_TASK INSTRUCTIONS_
• a. Repeat word for word the part of the mailing list thread about RFS that opens with the words containing "and then EFS" and closes with "state! And complications!".
• b. Write what comes next in the mailing list thread about RFS, picking up where it stops.

_TEXT PASSAGE_
☆ ☆ ☆ ☆ ☆ ☆ ☆
[TUHS] RFS was: Re: UNIX of choice these days?

Fri Sep 29 06:00:42 AEST 2017

> On Sep 28, 2017, at 7:07 AM, Larry McVoy <lm at mcvoy.com> wrote:
> 
> On Thu, Sep 28, 2017 at 07:49:17AM -0600, arnold at skeeve.com wrote:
>> Kevin Bowling <kevin.bowling at kev009.com> wrote:
>> 
>>> I guess alternatively, what was interesting or neat, about RFS, if
>>> anything?  And what was bad?
>> 
>> Good: Stateful implementation, remote devices worked.
> 
> I'd argue that stateful is really hard to get right when machines panic
> or reboot.  Maybe you can do it on the client but how does one save all
> that state on the server when the server crashes?
> 
> NFS seems simple in hindsight but like a lot of things, getting to that
> simple wasn't chance, it was designed to be stateless because nobody
> had a way to save the state in any reasonable way.

I have some first hand experience with this.... in 1984.

Valid Logic Systems Inc, an early VLSI design vendor hired me
as a contractor to fix bugs in this funky ethernet driver they
had (from Lucas films, IIRC) that did some remote file
operations. I proposed that instead I do a "proper" networked
file system and to my amazement they agreed to let me build a   
prototype.

I first built an RPC layer (ethertype 1600 -- see RFC 1700!)
and then EFS (extended FS) that allowed access to remote 
files.  Being a one man team I punted on generality. Just
hand-built separate marshall/unmarshall function for each
remote procedure.  No mounts. Every node's FS was visible to
everyone else (subject to Unix permissions). /net/ path prefix
was for remote files.

All this took about 2-3 months. Performance was decent for a
1984 era workstation. Encouraged by the progress I suggested
we add in missing functionality such as the ability to chdir 
to a remote dir etc. Yes, state! And complications!

On bootup every node advertized its presence & a "generation"
☆ ☆ ☆ ☆ ☆ ☆ ☆
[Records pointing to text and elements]

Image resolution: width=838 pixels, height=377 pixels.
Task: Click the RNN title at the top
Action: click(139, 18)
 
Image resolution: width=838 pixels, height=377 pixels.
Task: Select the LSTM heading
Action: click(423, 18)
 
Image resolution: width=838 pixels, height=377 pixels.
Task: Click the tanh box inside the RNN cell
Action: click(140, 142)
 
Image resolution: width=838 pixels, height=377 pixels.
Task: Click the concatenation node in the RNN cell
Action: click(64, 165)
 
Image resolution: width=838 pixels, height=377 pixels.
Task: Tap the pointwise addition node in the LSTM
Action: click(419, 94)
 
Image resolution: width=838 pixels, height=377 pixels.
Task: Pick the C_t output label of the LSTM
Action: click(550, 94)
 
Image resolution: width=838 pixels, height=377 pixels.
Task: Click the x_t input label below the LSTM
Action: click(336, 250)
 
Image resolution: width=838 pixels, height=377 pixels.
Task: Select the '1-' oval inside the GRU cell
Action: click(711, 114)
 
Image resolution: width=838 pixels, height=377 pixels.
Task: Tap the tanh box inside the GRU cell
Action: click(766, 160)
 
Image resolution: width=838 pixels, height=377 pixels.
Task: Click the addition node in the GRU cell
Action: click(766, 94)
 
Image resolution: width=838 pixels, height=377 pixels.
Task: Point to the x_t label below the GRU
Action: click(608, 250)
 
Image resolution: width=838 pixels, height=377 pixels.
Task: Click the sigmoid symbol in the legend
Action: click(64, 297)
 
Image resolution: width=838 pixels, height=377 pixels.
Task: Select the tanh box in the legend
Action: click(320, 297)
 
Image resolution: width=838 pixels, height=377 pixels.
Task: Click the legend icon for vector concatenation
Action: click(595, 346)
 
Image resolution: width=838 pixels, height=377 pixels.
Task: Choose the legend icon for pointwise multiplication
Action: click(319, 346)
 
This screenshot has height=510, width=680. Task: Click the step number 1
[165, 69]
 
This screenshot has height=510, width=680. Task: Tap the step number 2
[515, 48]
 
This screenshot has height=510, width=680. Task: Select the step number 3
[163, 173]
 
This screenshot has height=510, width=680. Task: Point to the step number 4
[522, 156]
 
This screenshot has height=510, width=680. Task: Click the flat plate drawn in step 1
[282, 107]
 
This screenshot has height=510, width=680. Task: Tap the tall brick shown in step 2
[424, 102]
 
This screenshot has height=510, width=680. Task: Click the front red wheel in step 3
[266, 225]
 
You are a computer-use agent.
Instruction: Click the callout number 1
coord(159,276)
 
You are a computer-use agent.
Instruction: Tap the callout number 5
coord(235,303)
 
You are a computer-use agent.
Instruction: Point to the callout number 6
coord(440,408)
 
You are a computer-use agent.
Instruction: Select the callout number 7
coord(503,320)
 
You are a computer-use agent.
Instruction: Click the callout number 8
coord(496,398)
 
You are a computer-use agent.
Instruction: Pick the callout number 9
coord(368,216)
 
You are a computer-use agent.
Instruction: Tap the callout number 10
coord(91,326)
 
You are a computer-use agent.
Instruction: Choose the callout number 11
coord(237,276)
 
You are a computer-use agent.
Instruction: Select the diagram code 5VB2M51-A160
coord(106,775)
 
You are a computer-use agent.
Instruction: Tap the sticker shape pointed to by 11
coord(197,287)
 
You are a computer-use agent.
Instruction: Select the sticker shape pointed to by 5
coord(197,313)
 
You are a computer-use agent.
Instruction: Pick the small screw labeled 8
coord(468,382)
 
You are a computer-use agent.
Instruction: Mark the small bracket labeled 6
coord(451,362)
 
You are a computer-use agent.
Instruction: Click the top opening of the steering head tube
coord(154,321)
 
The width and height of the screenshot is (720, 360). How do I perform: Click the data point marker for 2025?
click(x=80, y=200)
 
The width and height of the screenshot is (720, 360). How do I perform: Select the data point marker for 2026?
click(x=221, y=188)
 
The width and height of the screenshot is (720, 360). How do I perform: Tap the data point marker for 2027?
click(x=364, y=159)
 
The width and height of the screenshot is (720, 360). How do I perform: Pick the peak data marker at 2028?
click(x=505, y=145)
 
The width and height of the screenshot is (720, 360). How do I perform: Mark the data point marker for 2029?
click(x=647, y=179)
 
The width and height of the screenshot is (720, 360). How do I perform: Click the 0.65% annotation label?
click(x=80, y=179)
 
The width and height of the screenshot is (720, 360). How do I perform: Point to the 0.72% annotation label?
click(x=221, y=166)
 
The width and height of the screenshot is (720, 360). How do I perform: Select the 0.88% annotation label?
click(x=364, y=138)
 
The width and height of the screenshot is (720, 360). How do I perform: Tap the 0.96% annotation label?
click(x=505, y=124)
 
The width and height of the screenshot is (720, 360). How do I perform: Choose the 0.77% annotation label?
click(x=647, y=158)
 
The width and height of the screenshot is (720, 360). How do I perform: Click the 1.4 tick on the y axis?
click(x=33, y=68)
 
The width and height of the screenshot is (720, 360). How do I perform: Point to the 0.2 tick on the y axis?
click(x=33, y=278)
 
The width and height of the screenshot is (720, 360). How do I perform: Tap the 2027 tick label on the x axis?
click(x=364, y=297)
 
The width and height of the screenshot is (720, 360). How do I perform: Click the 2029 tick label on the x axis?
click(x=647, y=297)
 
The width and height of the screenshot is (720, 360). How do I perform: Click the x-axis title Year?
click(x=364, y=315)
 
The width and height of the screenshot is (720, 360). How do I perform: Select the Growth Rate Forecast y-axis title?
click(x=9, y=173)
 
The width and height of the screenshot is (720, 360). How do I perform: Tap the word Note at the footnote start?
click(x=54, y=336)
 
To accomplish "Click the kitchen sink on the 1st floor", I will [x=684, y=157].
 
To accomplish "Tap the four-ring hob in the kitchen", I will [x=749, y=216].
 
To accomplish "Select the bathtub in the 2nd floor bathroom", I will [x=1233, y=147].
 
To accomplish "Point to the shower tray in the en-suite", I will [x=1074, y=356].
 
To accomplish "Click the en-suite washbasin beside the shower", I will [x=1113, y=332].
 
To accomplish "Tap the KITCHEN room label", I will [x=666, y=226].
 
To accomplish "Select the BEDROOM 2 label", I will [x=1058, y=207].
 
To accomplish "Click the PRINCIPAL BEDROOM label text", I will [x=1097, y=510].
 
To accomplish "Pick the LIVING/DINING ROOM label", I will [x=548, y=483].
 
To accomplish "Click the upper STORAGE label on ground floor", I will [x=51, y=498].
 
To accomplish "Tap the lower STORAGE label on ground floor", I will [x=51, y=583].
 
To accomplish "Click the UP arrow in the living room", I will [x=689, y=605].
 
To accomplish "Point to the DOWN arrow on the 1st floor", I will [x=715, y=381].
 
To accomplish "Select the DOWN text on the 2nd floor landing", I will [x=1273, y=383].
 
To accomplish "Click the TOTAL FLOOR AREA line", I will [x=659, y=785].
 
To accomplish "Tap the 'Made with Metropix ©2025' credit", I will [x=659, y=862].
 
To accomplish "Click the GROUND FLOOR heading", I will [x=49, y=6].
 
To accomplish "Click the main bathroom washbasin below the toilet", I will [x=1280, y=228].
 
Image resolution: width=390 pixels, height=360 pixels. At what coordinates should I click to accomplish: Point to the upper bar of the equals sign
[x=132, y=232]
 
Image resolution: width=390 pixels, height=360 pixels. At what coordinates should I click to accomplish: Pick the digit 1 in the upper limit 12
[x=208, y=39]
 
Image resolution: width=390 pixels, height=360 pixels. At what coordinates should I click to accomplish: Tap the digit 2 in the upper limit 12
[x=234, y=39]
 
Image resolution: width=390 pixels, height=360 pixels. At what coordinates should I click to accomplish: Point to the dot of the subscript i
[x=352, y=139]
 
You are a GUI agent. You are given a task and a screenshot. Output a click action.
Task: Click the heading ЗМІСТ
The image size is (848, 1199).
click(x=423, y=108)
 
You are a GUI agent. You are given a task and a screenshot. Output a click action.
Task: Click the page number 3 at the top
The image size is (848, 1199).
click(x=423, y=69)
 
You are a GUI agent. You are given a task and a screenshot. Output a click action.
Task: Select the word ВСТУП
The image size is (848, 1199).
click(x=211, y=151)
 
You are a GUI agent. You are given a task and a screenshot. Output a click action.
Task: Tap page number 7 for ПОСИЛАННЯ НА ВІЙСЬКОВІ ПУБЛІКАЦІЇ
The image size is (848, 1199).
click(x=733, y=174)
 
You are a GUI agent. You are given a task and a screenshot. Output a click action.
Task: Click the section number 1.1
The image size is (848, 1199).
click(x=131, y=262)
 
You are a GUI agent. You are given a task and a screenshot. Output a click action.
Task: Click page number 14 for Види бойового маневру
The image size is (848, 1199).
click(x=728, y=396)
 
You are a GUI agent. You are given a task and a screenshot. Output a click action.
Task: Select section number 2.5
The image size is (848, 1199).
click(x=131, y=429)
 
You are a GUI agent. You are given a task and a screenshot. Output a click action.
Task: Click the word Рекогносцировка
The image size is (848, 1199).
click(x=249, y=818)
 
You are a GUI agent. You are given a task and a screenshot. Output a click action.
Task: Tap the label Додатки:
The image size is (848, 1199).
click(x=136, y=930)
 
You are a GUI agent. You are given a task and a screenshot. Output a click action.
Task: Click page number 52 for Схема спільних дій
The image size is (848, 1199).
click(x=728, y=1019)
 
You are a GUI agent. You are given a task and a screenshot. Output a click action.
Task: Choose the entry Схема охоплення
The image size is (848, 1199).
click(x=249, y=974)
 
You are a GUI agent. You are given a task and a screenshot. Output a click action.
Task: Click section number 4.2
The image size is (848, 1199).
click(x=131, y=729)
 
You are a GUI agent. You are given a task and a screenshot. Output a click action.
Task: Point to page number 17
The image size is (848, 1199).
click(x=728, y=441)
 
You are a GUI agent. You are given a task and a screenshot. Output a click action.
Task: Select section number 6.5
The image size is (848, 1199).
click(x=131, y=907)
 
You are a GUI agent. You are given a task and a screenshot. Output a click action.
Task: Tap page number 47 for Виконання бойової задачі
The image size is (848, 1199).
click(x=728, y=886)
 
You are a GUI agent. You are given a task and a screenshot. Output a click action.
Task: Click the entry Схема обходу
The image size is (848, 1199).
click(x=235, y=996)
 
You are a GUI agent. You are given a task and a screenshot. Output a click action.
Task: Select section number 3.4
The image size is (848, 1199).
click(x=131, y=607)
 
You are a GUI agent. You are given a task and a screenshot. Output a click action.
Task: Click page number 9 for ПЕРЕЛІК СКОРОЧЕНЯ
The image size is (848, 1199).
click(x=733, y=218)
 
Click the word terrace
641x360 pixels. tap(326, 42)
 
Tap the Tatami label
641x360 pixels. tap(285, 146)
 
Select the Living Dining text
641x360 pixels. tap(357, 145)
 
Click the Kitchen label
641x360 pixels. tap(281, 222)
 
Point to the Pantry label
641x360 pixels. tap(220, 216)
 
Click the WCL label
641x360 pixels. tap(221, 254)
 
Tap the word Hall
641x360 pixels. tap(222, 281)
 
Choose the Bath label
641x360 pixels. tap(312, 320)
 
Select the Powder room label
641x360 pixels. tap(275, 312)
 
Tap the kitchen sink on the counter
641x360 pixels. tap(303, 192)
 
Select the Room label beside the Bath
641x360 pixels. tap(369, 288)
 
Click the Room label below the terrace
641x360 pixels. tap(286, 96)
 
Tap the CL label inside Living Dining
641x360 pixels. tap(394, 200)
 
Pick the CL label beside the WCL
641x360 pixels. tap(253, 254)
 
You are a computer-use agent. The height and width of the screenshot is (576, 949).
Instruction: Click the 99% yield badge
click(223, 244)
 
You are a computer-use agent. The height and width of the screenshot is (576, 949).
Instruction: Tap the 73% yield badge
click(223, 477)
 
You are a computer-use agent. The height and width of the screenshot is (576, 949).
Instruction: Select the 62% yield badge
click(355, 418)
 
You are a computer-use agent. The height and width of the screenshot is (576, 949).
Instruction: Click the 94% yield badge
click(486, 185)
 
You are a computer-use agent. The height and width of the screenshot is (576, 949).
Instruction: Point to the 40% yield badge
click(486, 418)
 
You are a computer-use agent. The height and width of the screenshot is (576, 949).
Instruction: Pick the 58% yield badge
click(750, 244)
☆ ☆ ☆ ☆ ☆ ☆ ☆
_PER-TASK OUTPUTS_
• a.
and then EFS (extended FS) that allowed access to remote 
files.  Being a one man team I punted on generality. Just
hand-built separate marshall/unmarshall function for each
remote procedure.  No mounts. Every node's FS was visible to
everyone else (subject to Unix permissions). /net/ path prefix
was for remote files.

All this took about 2-3 months. Performance was decent for a
1984 era workstation. Encouraged by the progress I suggested
we add in missing functionality such as the ability to chdir 
to a remote dir etc. Yes, state! And complications!

• b.
number (incremented by 1 from the last gen) so that other
nodes can drop old outstanding state -- not unlike a disk 
dying but still messy to clean things up. Next had to make
scheduling priority for remote operations to be interruptible.
People didn't like "cd /net/foo" hanging indefinitely! unlink
and mv were a problem (machine A wouldn't know if machine B    
did this). rm was easy to fix -- just add a refcount for every
remote machine with an open. mv not so. I don't think I ever
solved this. Local FS read/write are atomic so I tried very
hard to make the remote read/writes atomic as well. This can
get interesting in presence of a node crashing....

At about this time, Sun gave a presentation on NFS to Valid.
I suspect Valid also realized that doing this properly was
a much bigger than a one man project. Result: they terminated
the project. It was a fun project while it lasted. The fact
this much was done was thanks to a lot of invaluable help
from my friend Jamie Markevitch (also a contractor @ Valid
at that point).

At the time I thought all of these stateful problems were
solvable given more time but now I am not so sure. But as
a result of that belief I never really liked NFS. I felt
they took the easy way out.